Yet behind his thought was sure knowledge. The woman who had entered the secret fastnesses of his soul, and before whom he had trembled, was the one whom he had seen in the dead garden, frail as a ghost, and again on the road that morning.

Dimly, and now for the first time, there came to his perception that recognition of his mate which each man carries in his secret heart when he has found his mate at all. Past the anguish that lay between them like a two-edged sword, and through the mists of the estranging years, Evelina had come back to claim her own.

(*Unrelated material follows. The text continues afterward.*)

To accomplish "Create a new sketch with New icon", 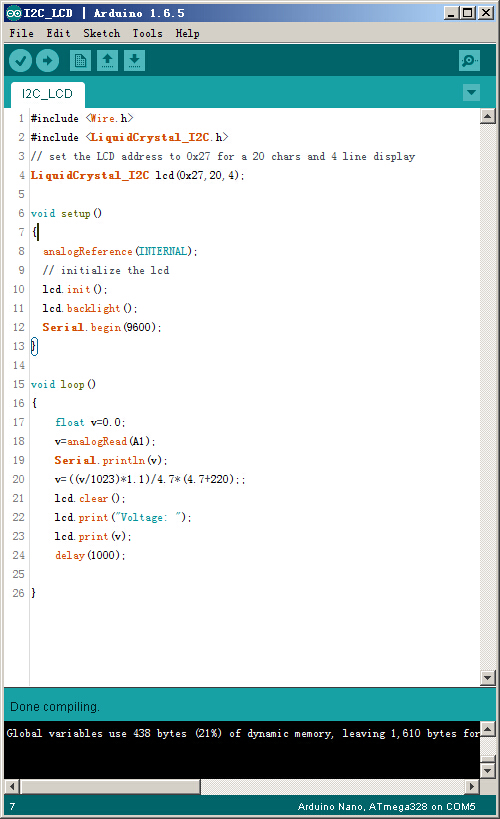I will pos(80,61).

He saw that they were bound together, scarred in body or scarred in soul; crippled, mutilated, or maimed though either or both might be, the one significant fact was not altered.

He knew now that his wife and the mother of his child had stood outside, as all women but the one must ever stand. Nor did he guess that she had known it from the first and that heart-hunger had hastened her death.

Aside from a very deep-seated gratitude to her for his son, Anthony Dexter cherished no emotion for the sake of his dead wife. She had come and gone across his existence as a butterfly crosses a field, touching lightly here and there, but lingering not at all. Except for Ralph, it was as though she had never been, so little did she now exist for him.

Yet Evelina was vital, alive, and out of the horror she had come back. To him? He did not believe that she had come definitely to seek him—he knew her pride too well for that. His mind strove to grasp the reason of her coming, but it eluded him; evaded him at every point. She had not forgotten; if she had, she would not have given back that sinuous necklace of discoloured pearls.

By the way, what had he done with the necklace? He remembered now. He had thrown it far into the shrubbery, for the pearls were dead and the love was dead.

"First from the depths of the sea and then from the depths of my love." The mocking words, written in faded ink on the yellowed slip of paper, danced impishly across the pages of Ralph's letters. He had a curious fancy that if his love had been deep enough the pearls would not have turned black.

Impatiently, he rose from the table and paced back and forth restlessly across the library. "I'm a fool," he growled; "a doddering old fool. No, that's not it—I've worked too hard."

Valiantly he strove to dispel the phantoms that clustered about him. A light step behind him chimed in with his as he walked and he feared to look around, not knowing it was but the echo of his own.